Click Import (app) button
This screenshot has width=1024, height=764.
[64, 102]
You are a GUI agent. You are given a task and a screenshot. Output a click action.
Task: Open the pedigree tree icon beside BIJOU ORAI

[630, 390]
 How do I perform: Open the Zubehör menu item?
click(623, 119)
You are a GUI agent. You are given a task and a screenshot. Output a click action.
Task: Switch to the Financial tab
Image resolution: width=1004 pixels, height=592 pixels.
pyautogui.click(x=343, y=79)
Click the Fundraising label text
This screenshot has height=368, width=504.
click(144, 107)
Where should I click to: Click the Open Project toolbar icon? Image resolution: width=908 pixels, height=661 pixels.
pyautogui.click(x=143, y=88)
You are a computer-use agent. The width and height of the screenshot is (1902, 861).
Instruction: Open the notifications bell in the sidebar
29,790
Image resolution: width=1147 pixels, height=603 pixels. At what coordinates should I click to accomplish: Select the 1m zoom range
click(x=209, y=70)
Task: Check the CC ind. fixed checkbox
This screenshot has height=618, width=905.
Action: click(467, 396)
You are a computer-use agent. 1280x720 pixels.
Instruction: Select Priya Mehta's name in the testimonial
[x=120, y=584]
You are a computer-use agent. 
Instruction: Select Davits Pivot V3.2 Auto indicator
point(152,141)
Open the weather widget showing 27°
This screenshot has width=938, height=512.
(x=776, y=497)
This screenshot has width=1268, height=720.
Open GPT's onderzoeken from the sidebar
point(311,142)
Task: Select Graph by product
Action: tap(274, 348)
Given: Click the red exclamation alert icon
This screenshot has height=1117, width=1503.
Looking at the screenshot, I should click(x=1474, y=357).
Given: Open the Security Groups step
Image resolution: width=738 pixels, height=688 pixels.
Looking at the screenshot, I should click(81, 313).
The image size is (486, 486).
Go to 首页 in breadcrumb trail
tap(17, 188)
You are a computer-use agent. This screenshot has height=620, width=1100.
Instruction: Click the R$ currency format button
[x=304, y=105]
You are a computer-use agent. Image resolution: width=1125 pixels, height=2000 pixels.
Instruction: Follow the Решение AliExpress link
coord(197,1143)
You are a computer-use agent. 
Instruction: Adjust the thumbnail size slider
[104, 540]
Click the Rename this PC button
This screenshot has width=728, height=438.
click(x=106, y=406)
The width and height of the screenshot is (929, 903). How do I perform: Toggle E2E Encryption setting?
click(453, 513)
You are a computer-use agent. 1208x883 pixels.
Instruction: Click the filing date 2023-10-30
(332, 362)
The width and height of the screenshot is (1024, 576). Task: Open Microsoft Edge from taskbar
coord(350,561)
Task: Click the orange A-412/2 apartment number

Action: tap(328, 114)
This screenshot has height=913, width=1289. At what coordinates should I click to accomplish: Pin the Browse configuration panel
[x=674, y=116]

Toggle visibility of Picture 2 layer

***

Problem – All records shown above are to be reproduced without any alteration.

Task response –
Click Import (app) button
This screenshot has width=1024, height=764.
[64, 102]
You are a GUI agent. You are given a task and a screenshot. Output a click action.
Task: Open the pedigree tree icon beside BIJOU ORAI

[630, 390]
 How do I perform: Open the Zubehör menu item?
click(623, 119)
You are a GUI agent. You are given a task and a screenshot. Output a click action.
Task: Switch to the Financial tab
Image resolution: width=1004 pixels, height=592 pixels.
pyautogui.click(x=343, y=79)
Click the Fundraising label text
This screenshot has height=368, width=504.
click(144, 107)
Where should I click to: Click the Open Project toolbar icon? Image resolution: width=908 pixels, height=661 pixels.
pyautogui.click(x=143, y=88)
You are a computer-use agent. The width and height of the screenshot is (1902, 861).
Instruction: Open the notifications bell in the sidebar
29,790
Image resolution: width=1147 pixels, height=603 pixels. At what coordinates should I click to accomplish: Select the 1m zoom range
click(x=209, y=70)
Task: Check the CC ind. fixed checkbox
This screenshot has height=618, width=905.
Action: click(467, 396)
You are a computer-use agent. 1280x720 pixels.
Instruction: Select Priya Mehta's name in the testimonial
[x=120, y=584]
You are a computer-use agent. 
Instruction: Select Davits Pivot V3.2 Auto indicator
point(152,141)
Open the weather widget showing 27°
This screenshot has width=938, height=512.
(x=776, y=497)
This screenshot has width=1268, height=720.
Open GPT's onderzoeken from the sidebar
point(311,142)
Task: Select Graph by product
Action: tap(274, 348)
Given: Click the red exclamation alert icon
This screenshot has height=1117, width=1503.
Looking at the screenshot, I should click(x=1474, y=357).
Given: Open the Security Groups step
Image resolution: width=738 pixels, height=688 pixels.
Looking at the screenshot, I should click(81, 313).
The image size is (486, 486).
Go to 首页 in breadcrumb trail
tap(17, 188)
You are a computer-use agent. This screenshot has height=620, width=1100.
Instruction: Click the R$ currency format button
[x=304, y=105]
You are a computer-use agent. Image resolution: width=1125 pixels, height=2000 pixels.
Instruction: Follow the Решение AliExpress link
coord(197,1143)
You are a computer-use agent. 
Instruction: Adjust the thumbnail size slider
[104, 540]
Click the Rename this PC button
This screenshot has width=728, height=438.
click(x=106, y=406)
The width and height of the screenshot is (929, 903). How do I perform: Toggle E2E Encryption setting?
click(453, 513)
You are a computer-use agent. 1208x883 pixels.
Instruction: Click the filing date 2023-10-30
(332, 362)
The width and height of the screenshot is (1024, 576). Task: Open Microsoft Edge from taskbar
coord(350,561)
Task: Click the orange A-412/2 apartment number

Action: tap(328, 114)
This screenshot has height=913, width=1289. At what coordinates should I click to accomplish: Pin the Browse configuration panel
[x=674, y=116]

Toggle visibility of Picture 2 layer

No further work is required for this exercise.